Now let’s impelment these gaps as just discussed:
def solve(sudoku, rowId = 0, colId = 0):
# first determine next empty cell starting from rowId /
# colId, if current cell is not empty (!=0)
if sudoku[rowId, colId] != 0:
# field already set, find next empty cell
rowId, colId = findNextEmptyCell(sudoku, rowId, colId)
if rowId == None or colId == None:
return sudoku
# determine potential candidates for given cell
cands = getCandidates(sudoku, rowId, colId)
# loop through all candidates
for cand in cands:
sudoku[rowId, colId] = cand
sudoku = solve(sudoku, rowId, colId)
if isSolved(sudoku):
return sudoku
sudoku[rowId, colId] = 0
return sudoku
Congratulations! The hard work is done! Now there are just some helper functions to be implemented to determine the next empty cell of a given sudoku or the potential candidates for a given empty cell. I’ll just present the complete source code here, together with a main block that passes the sudoku in the above picture (a hard one! :P):
import numpy as np
def getCandidates(sudoku, rowId, colId):
allowed = set(range(1, 10))
allowed.difference_update(sudoku[:,colId])
allowed.difference_update(sudoku[rowId,:])
# determine quadrant items
qRow = rowId // 3
qCol = colId // 3
quadSet = sudoku[3*qRow:3*qRow+3, 3*qCol:3*qCol+3]
allowed.difference_update(quadSet.flatten())
return allowed
def findNextEmptyCell(sudoku, rowId, colId):
row = rowId
col = colId
for i in range(row,9):
for j in range(col,9):
if sudoku[i,j] == 0:
return i, j
col = 0
return None, None
def isSolved(sudoku):
return sudoku.flatten().sum() == 405
def solve(sudoku, rowId = 0, colId = 0):
# first determine next empty cell starting from rowId / colId, if current cell is not empty (!=0)
if sudoku[rowId, colId] != 0:
# field already set, find next empty cell
rowId, colId = findNextEmptyCell(sudoku, rowId, colId)
if rowId == None or colId == None:
return sudoku
# determine potential candidates for given cell
cands = getCandidates(sudoku, rowId, colId)

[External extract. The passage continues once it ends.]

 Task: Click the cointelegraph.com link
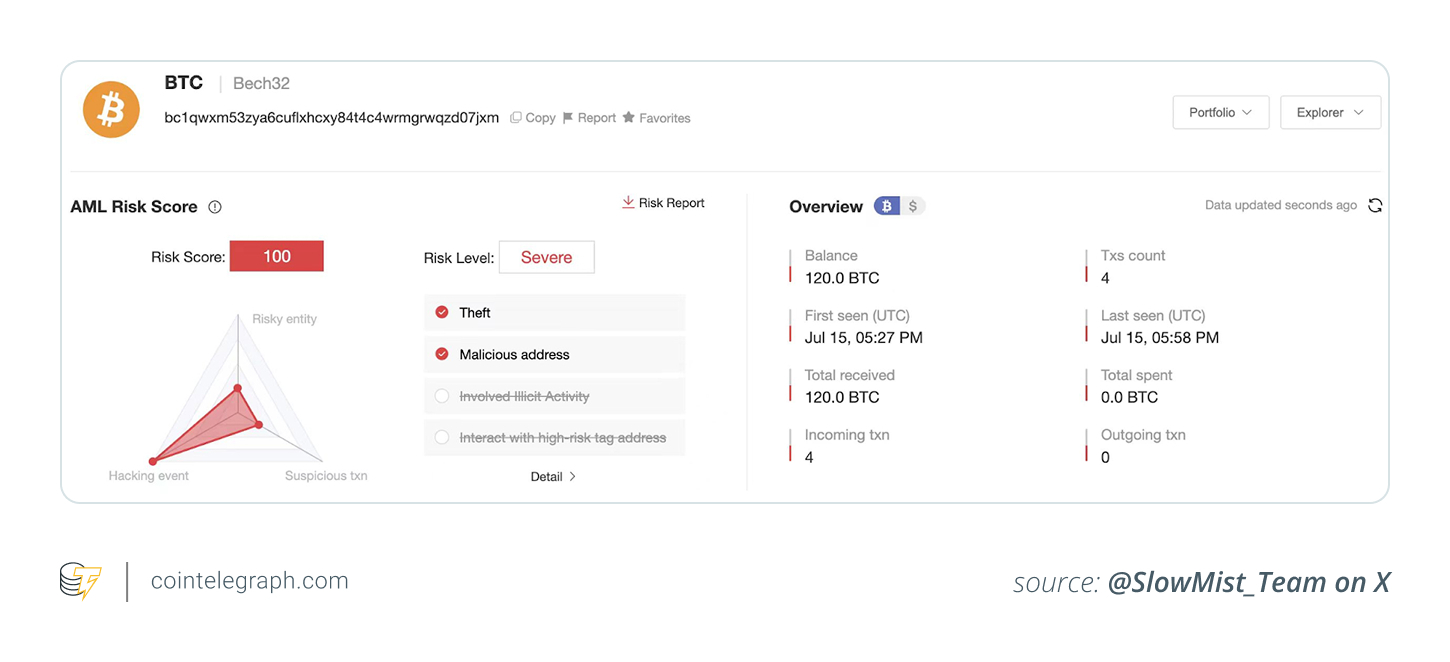coord(249,580)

# loop through all candidates and
for cand in cands:
sudoku[rowId, colId] = cand
sudoku = solve(sudoku, rowId, colId)
if isSolved(sudoku):
return sudoku
sudoku[rowId, colId] = 0
return sudoku
# Press the green button in the gutter to run the script.
if __name__ == '__main__':
sudoku = np.array([[0,7,2,4,8,5,0,0,0],
[4,0,8,2,0,0,0,0,0],
[5,0,0,0,0,9,4,0,0],
[0,0,5,0,0,1,0,0,8],
[0,0,0,0,6,0,0,0,0],
[1,0,0,5,0,0,9,0,0],
[0,0,4,1,0,0,0,0,5],
[0,0,0,0,0,4,3,0,7],
[0,0,0,7,3,8,2,1,0]])
result = solve(sudoku)
print(result)
Some additional Notes
This solution is very simple to implement and to come up with and here it does the trick. However, for large search space tasks as we find them in NP-hard problems this approach usually doesn’t help much. The way we solve the Sudoku here is just similar to the methodology one would pick a combination lock:
We start with the first empty cell, try candidate 1, go to the next empty cell, try candidate 1, and so on. If no more candidates are available we go one step back, try the second candidate,… Finally, we will end up with a solved Sudoku.
For this reason in more complex problems we usually apply other approaches like the implementation of heuristics, metaheuristics, construction- & improvement heuristics like simulated annealing, ant colony optimization, genetic algorithms and the like.